→ Given passage:
========
# Gents 4BBB @ Manchester GC - 8th October 2017



## huds1475 (May 1, 2017)

All, thanks for the replies to the note.

The general consensus was that people wanted to see how the current agronomic situation improves before committing any cash.

I'll be keeping a keen eye on progress and look to re-confirm the numbers / make bookings as soon as the recovery takes hold.

Thanks for the offers of knocks elsewhere too :thup:

Keep well.

Craig


----------



## Marshy77 (May 1, 2017)

Sorry I didn't reply - see how it goes and go from there. 

Offer at Baildon is still open.


----------



## huds1475 (May 1, 2017)

Will be taking you up.om that for sure :thup:


----------



## Marshy77 (May 1, 2017)

huds1475 said:



			Will be taking you up.om that for sure :thup:
		
Click to expand...

Excellent. Greens are fluffy at the moment and there trying to make them slightly bigger over the next few weeks but the rest of the course is looking really good at the moment.


----------



## davemc1 (May 1, 2017)

didn't realise an offer of a knock was the done thing to reciprocate... Your welcome at Aintree anytime 

or bootle on a Monday...

or Houghwood, if I ever pull my finger out an earn some money


----------



## Stuart_C (May 2, 2017)

davemc1 said:



			didn't realise an offer of a knock was the done thing to reciprocate... Your welcome at Aintree anytime 

or bootle on a Monday...

or Houghwood, if I ever pull my finger out an earn some money 

Click to expand...

Don't be expecting a rush of pm's off people  to play those goat tracks


----------



## davemc1 (May 2, 2017)

whatever happened to mono217? whilst he was way before my time, that kid did know a decent golf course


----------



## huds1475 (May 2, 2017)

davemc1 said:



			didn't realise an offer of a knock was the done thing to reciprocate... Your welcome at Aintree anytime 

or bootle on a Monday...
		
Click to expand...

Would happily play at either Davie La. Appreciated.


----------



## full_throttle (Jun 29, 2017)

i notice bookings are being made for this date.

Have we already got tee times reserved?


----------



## davemc1 (Aug 14, 2017)

hey all. I can't find the original thread so posting in here. I've had a word with Craig, and he's not taking this any further. 

I don't even know if there are any spaces left. however, if there are, I'd still be up for it. anyone prepared to take up the baton?

I here the greens are tip top so no issue on that score :thup:


----------



## Liverbirdie (Aug 14, 2017)

davemc1 said:



			hey all. I can't find the original thread so posting in here. I've had a word with Craig, and he's not taking this any further. 

I don't even know if there are any spaces left. however, if there are, I'd still be up for it. anyone prepared to take up the baton?
========
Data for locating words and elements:
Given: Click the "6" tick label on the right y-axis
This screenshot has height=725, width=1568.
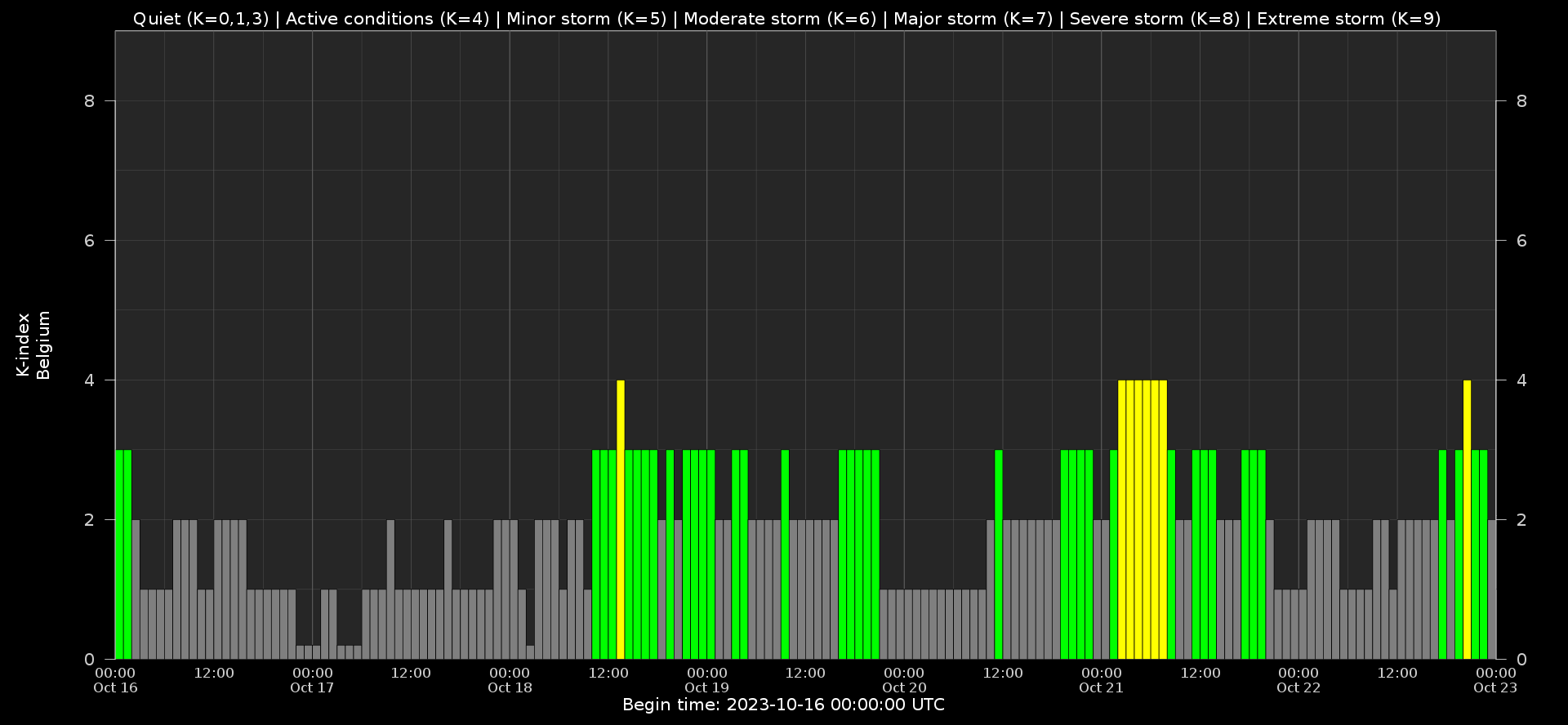Looking at the screenshot, I should 1521,241.
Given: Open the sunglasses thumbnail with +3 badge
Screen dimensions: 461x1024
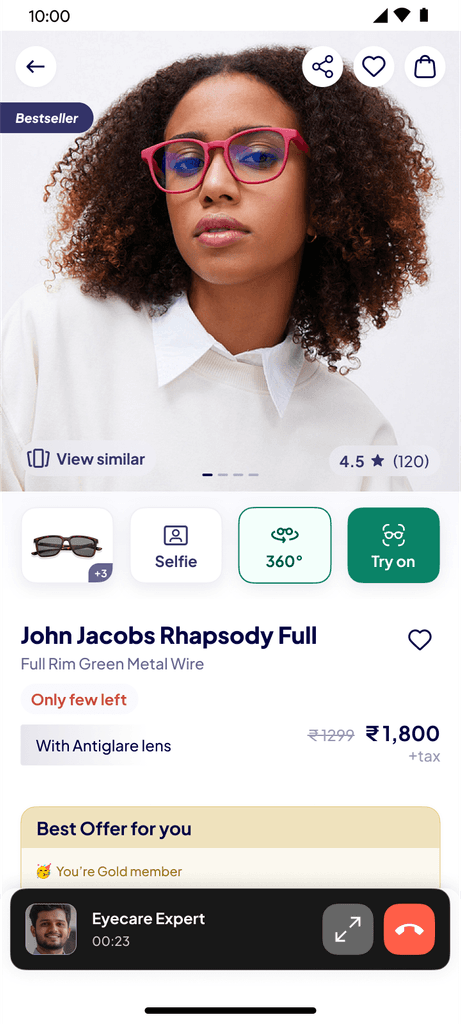Looking at the screenshot, I should (67, 545).
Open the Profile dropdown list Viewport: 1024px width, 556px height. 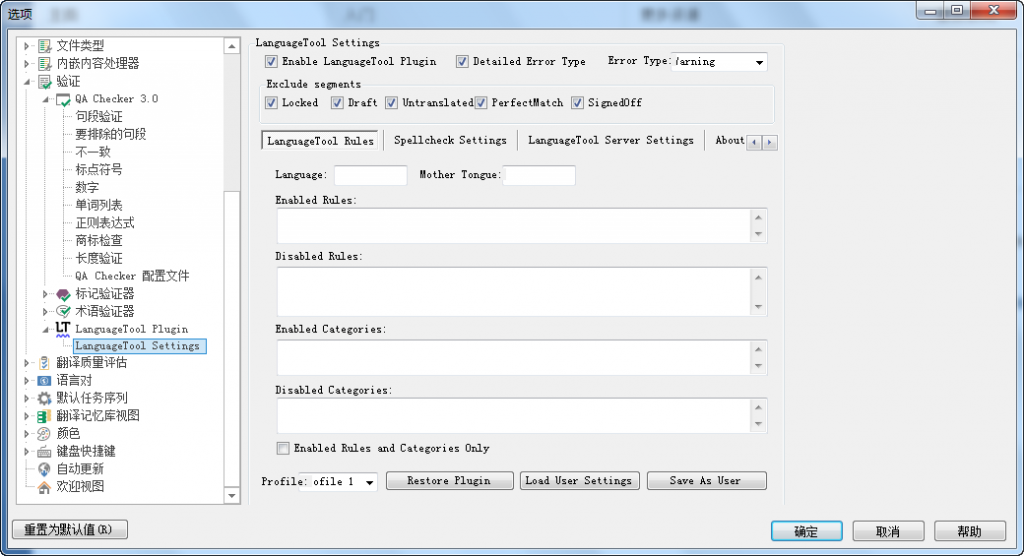point(369,482)
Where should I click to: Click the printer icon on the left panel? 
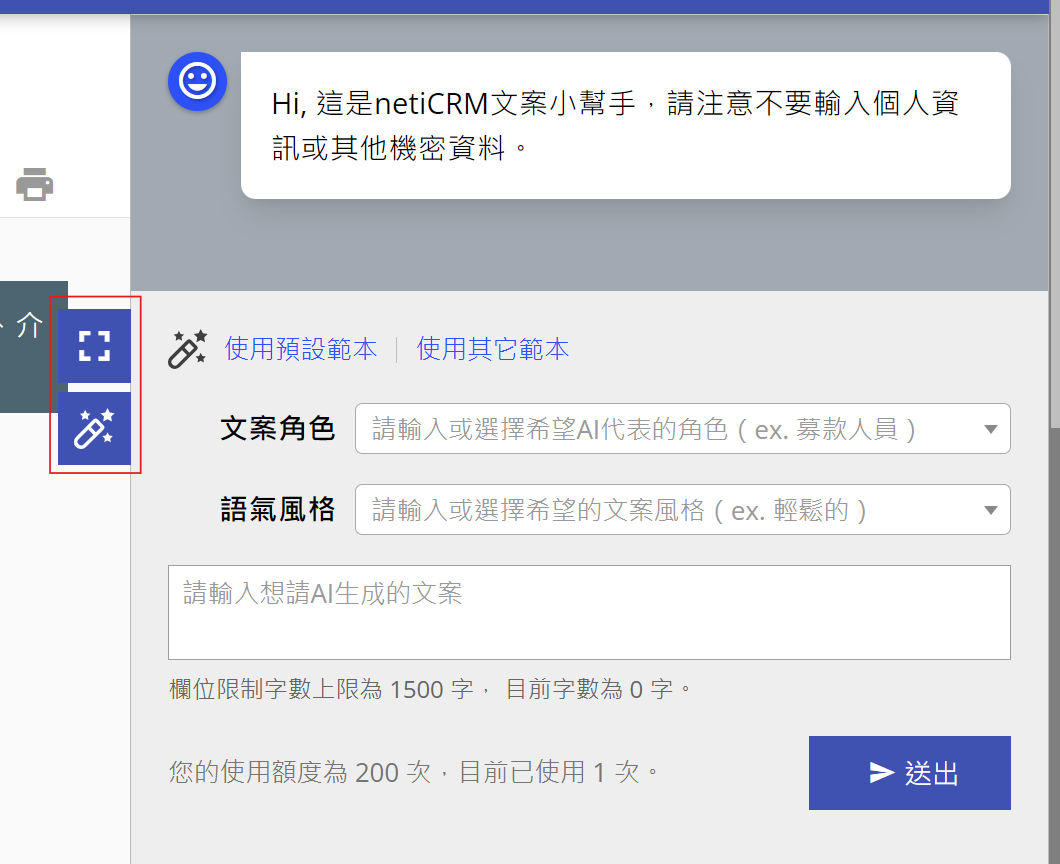[36, 185]
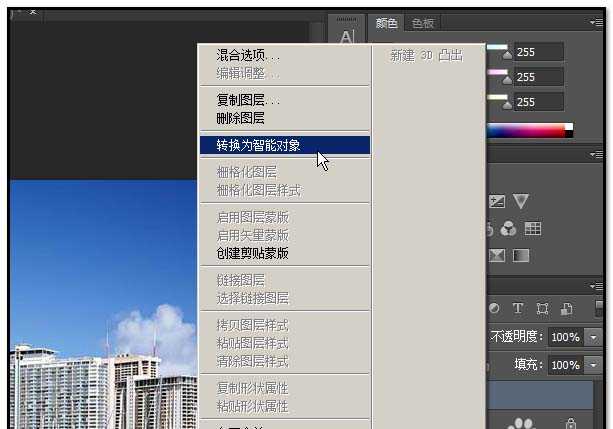Filter layers by type (T) icon
The width and height of the screenshot is (613, 429).
tap(518, 309)
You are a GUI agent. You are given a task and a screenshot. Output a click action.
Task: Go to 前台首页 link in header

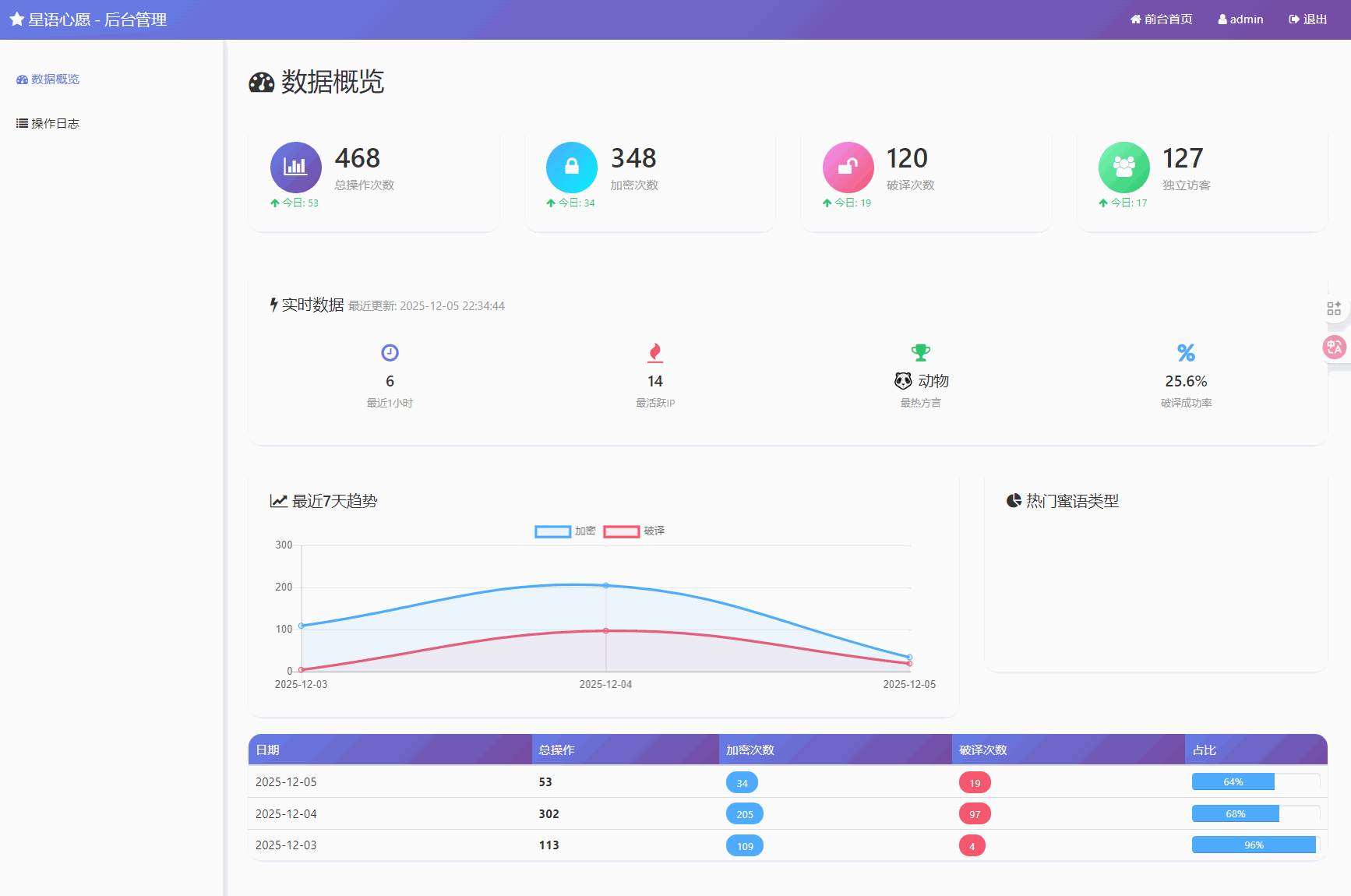pos(1161,19)
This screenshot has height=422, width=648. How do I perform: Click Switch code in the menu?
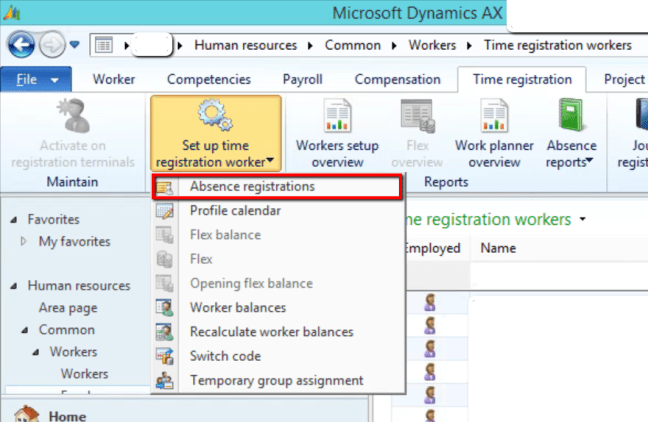click(x=225, y=356)
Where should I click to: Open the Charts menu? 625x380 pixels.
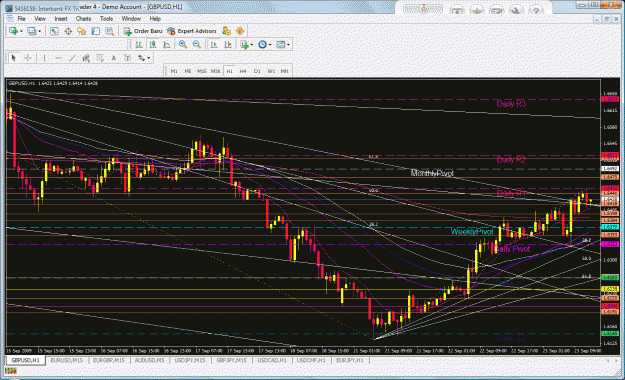click(x=83, y=19)
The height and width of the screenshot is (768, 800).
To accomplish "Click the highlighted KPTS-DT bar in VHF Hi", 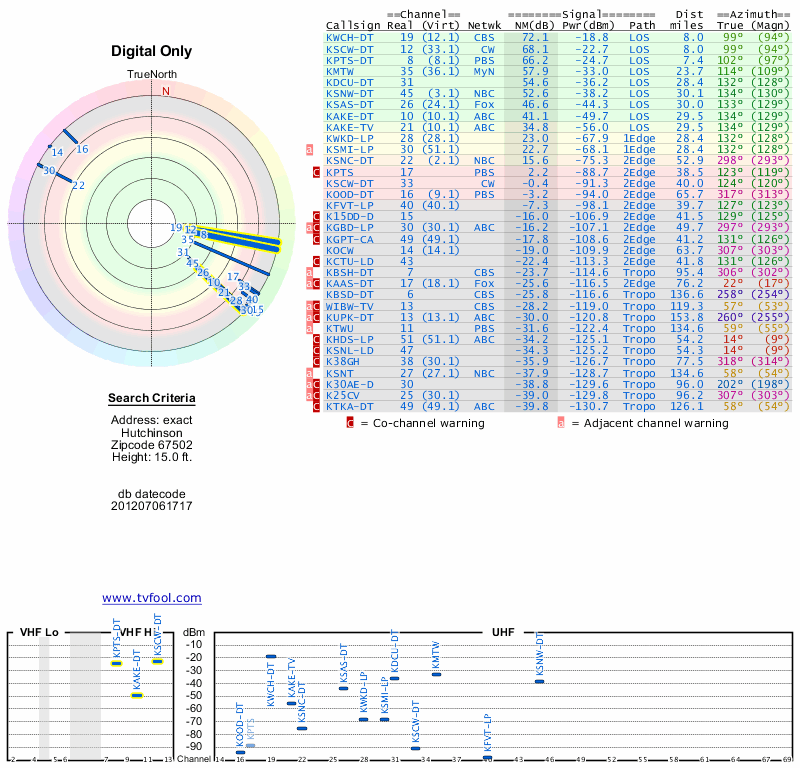I will pyautogui.click(x=116, y=663).
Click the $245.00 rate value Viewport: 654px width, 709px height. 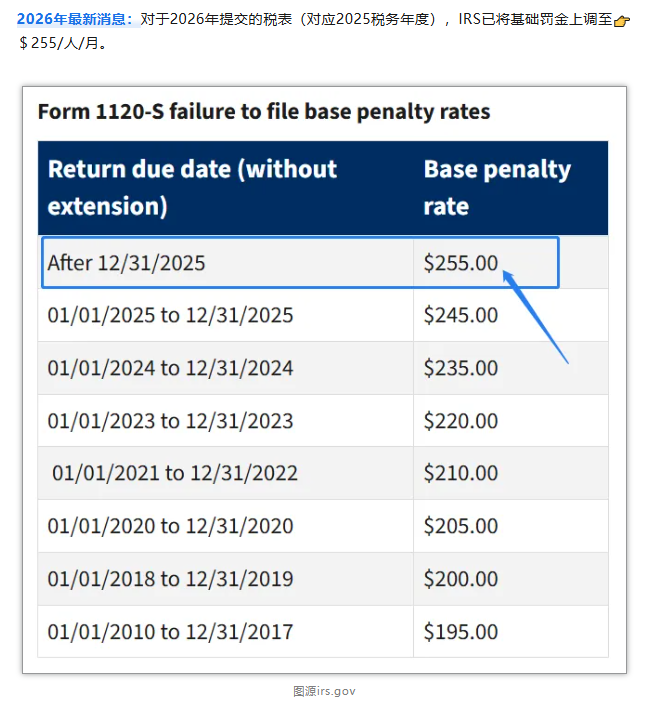tap(461, 315)
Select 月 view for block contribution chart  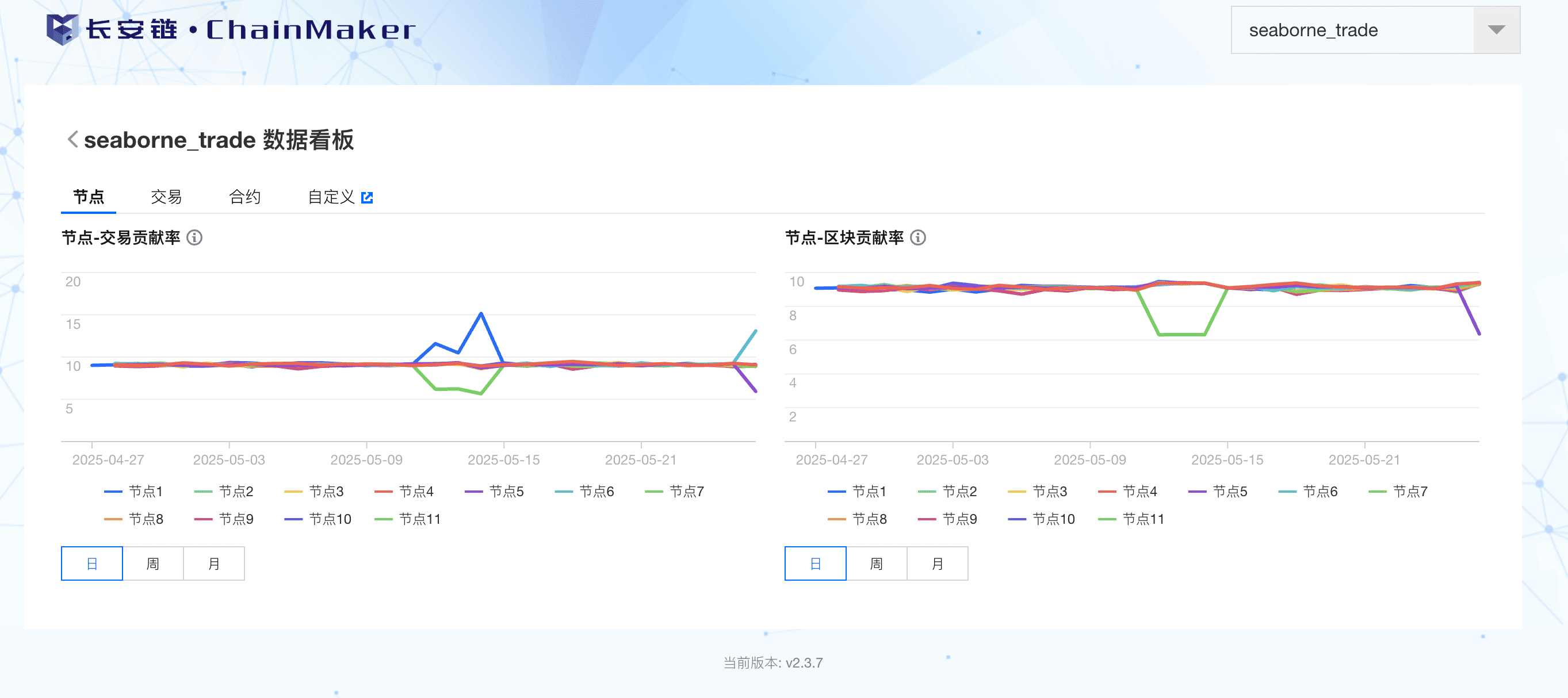938,563
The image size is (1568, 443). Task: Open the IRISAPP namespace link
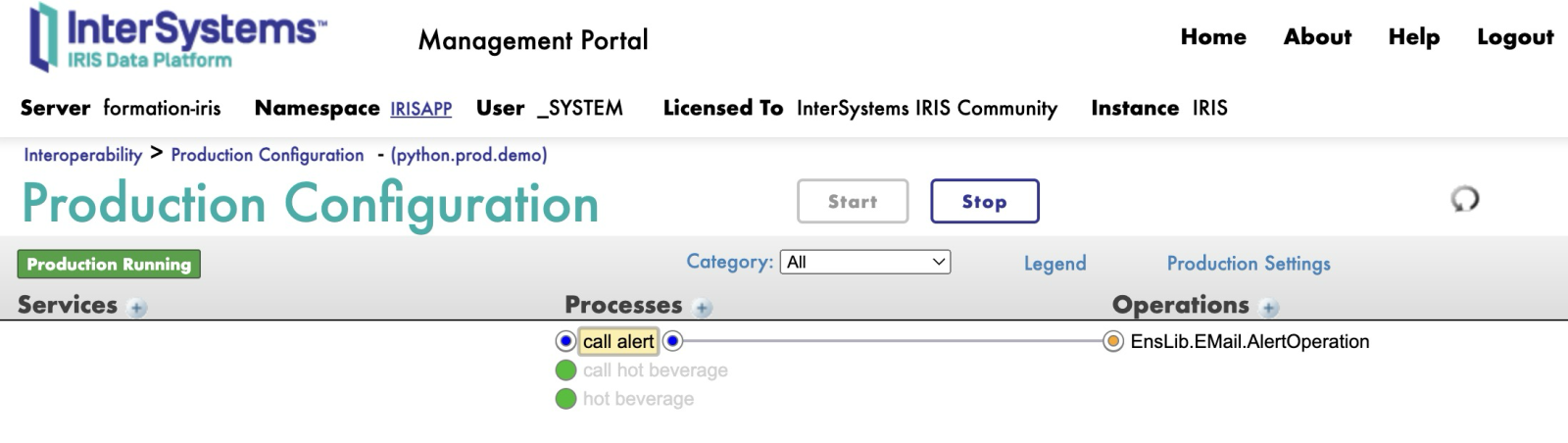coord(420,109)
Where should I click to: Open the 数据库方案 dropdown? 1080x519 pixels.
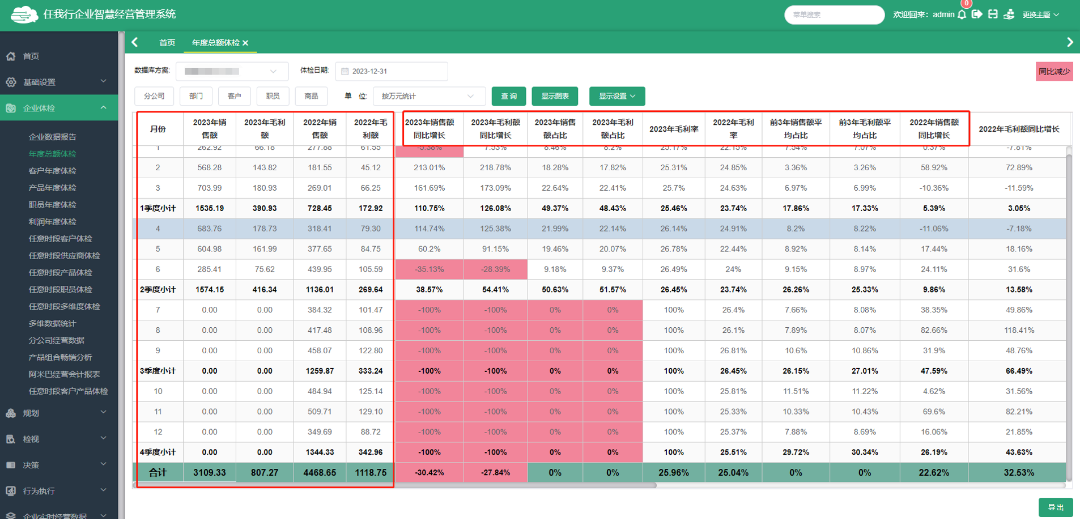pyautogui.click(x=232, y=72)
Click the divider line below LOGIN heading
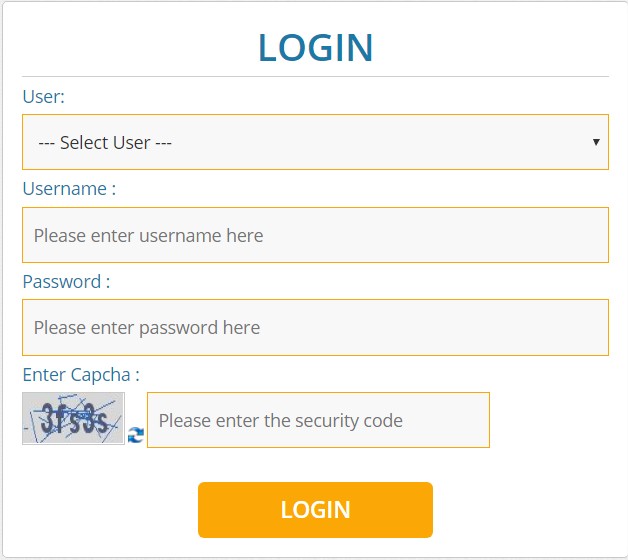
========
→ Stated problem: Can you reproduce, word for word, the stretch of the Manchester GC 4BBB thread from "# Gents 4BBB" through "recovery takes hold."?

→ Response to this exercise:
# Gents 4BBB @ Manchester GC - 8th October 2017



## huds1475 (May 1, 2017)

All, thanks for the replies to the note.

The general consensus was that people wanted to see how the current agronomic situation improves before committing any cash.

I'll be keeping a keen eye on progress and look to re-confirm the numbers / make bookings as soon as the recovery takes hold.